### EXERCISE AIM
Skip the pictures and restate, word for word, the lines from the one containing "This screenshot has height=812, width=1508." to the end of the data below.

### DATA RECORDS
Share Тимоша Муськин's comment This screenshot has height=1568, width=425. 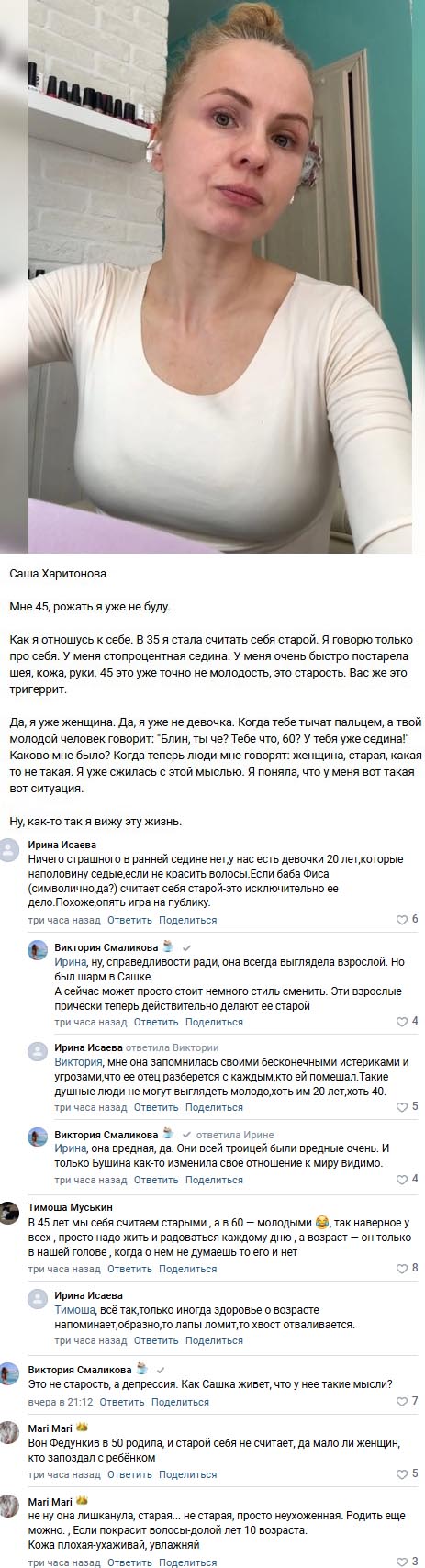pos(188,1270)
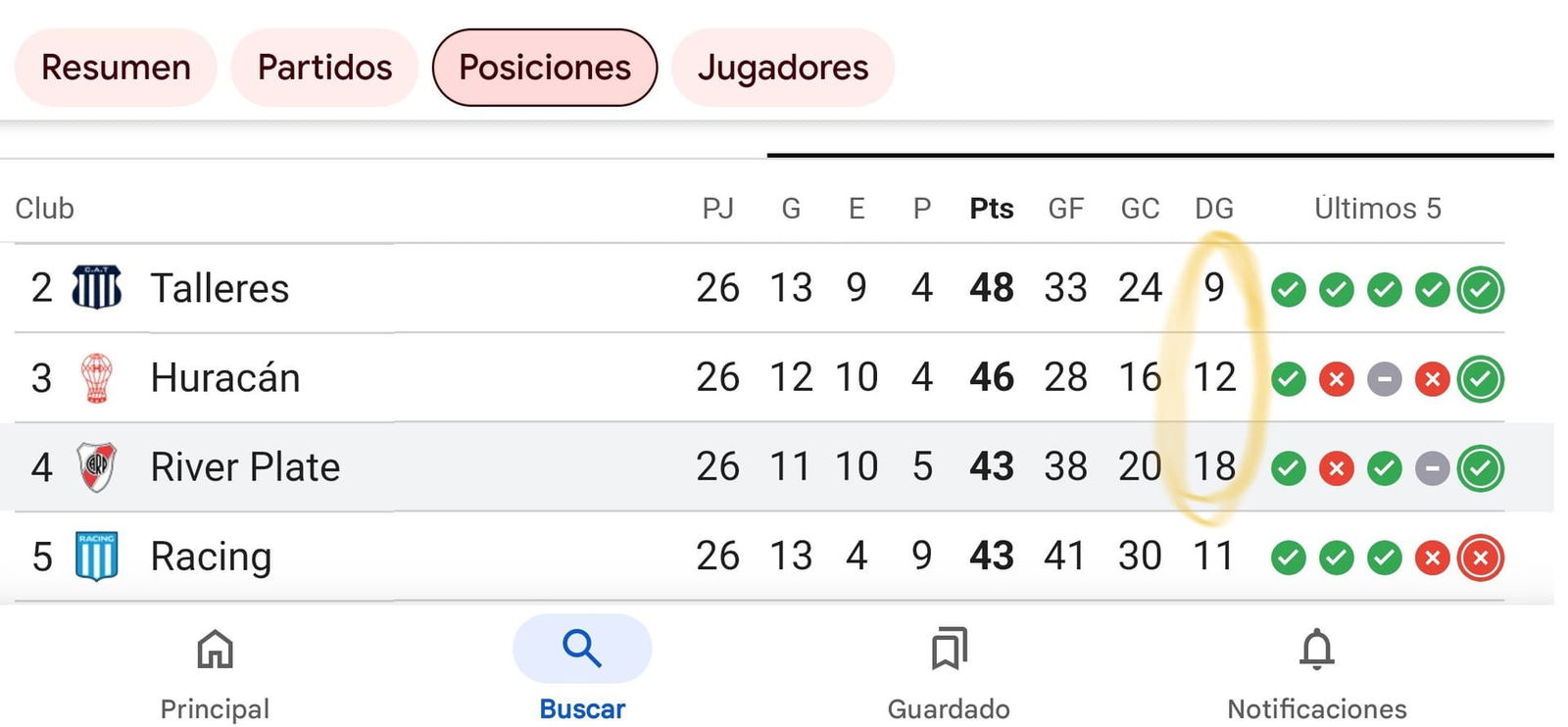Switch to the Resumen tab
The image size is (1568, 727).
(x=116, y=68)
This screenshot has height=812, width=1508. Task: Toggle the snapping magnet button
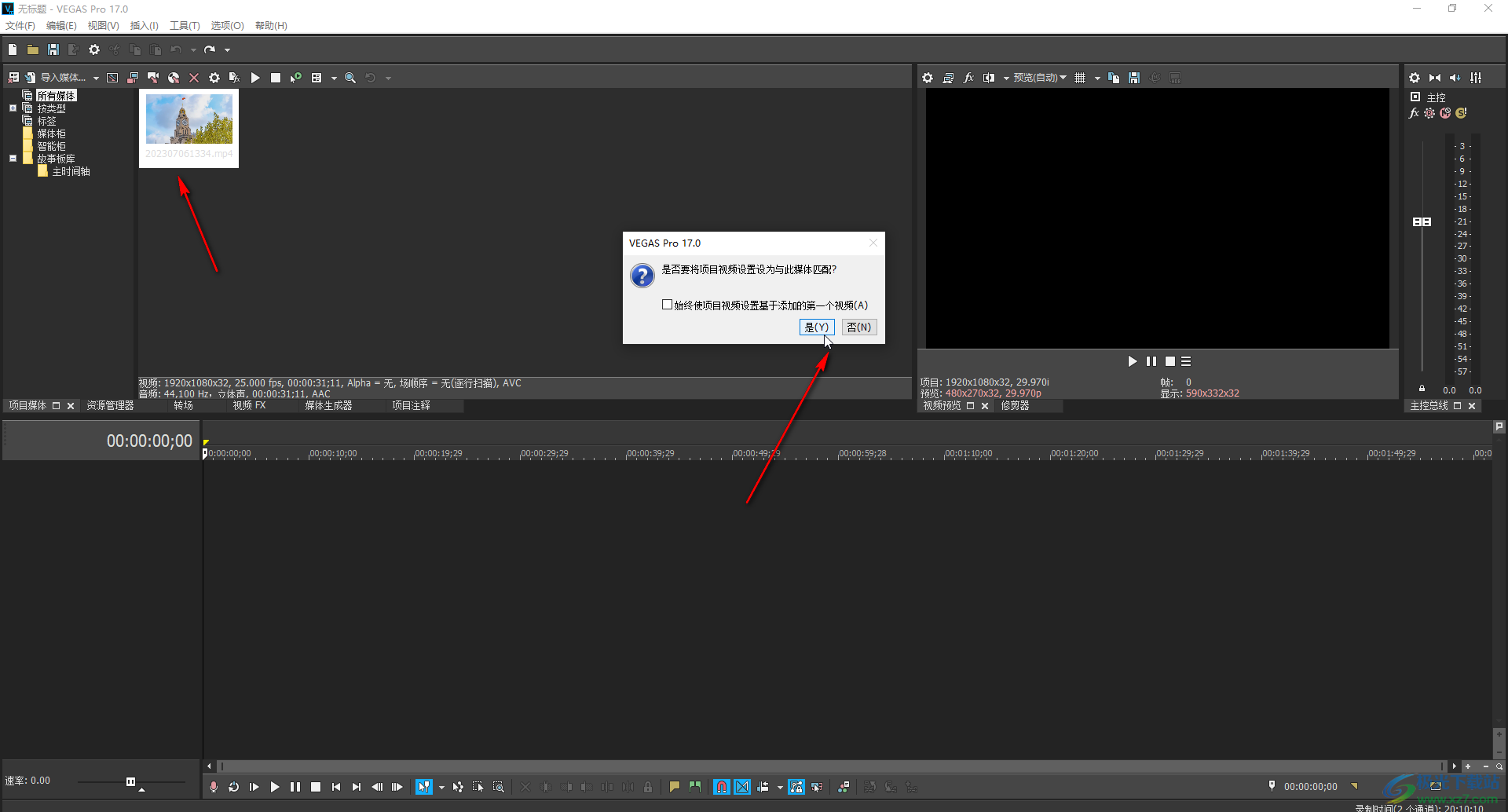721,787
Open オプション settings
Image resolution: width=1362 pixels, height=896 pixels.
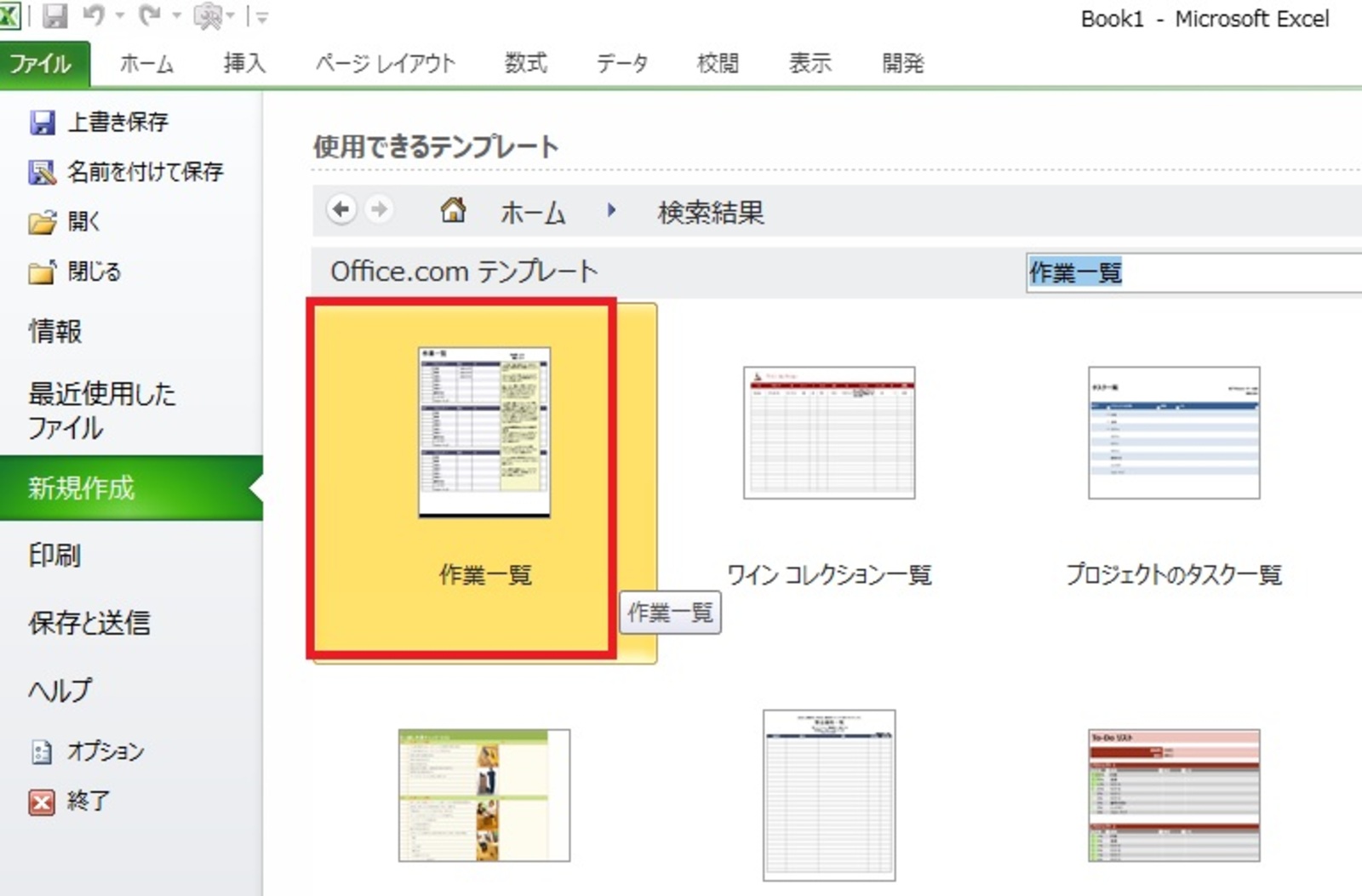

### RESPONSE
This screenshot has height=812, width=1508. Task: Toggle the snapping magnet button
721,787
Open オプション settings
Image resolution: width=1362 pixels, height=896 pixels.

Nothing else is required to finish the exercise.